The RPK was a specialized Soviet light machine-gun that first appeared in 1966. Derived from the AKM assault rifle, it was designed for use as squad support.
The RPK had a top cycle rate of 660 rounds per minute. However, with ammunition drums holding a maximum of 75 rounds and a barrel that could not be changed when worn out, firing at that rate created problems. Soldiers were encouraged to use it at a lower 80 rounds per minute.
The RPK was widely distributed. It was adapted for changes to Soviet ammunition and also production in China.
As the face of battle changed, so did the weapons used by the opposing forces of the Cold War. The growing prominence of the assault rifle, coupled with an expectation that most shooting would happen at relatively close range, led to a shift to smaller ammunition. It gave soldiers more shots at the cost of reduced range stopping power.
One response was the Minimi, another FN product. It was a light machine-gun designed to fire the NATO-standard SS109 5.56mm round.
Many of the Minimi’s features were adapted from the MAG, although others were new. A bolt system moving on twin rails inside the receiver ensured smooth, vibration-free movement, leading to greater reliability and accuracy.

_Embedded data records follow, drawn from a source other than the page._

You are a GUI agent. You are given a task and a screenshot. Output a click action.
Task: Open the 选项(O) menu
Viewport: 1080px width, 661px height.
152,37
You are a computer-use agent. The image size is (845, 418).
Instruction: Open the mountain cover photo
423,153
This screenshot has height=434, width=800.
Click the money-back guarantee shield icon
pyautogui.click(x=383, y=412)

The forces of east and west focused on weapons for use if the Cold War went hot. Designers in Brazil had a different agenda; profit. They created a weapon for export without the economic and political baggage associated with Soviet and NATO technology. The Uirapuru Mekanika was a fairly ordinary and relatively heavy weapon whose main advantage was its modest price tag.
While the great powers stood in an uneasy stand-off, small wars proliferated in Asia and Africa. Some were proxy conflicts between NATO and the Warsaw Pact, others purely local conflicts. All of them created a market for light machine-guns.
One of the companies supplying the market was Chartered Industries of Singapore. Their Ultimax 100 might sound as if it was named by a small child trying to sound impressive, but it was a light, and effective machine-gun designed for the widely available US M193 5.56mm round.
The L86 Light Support Weapon was the British attempt to tap into the same market. Originally intended to hold the British 4.85mm round, it was changed to take the NATO SS109 5.56mm round, as standardization became increasingly important in the marketing of weapons.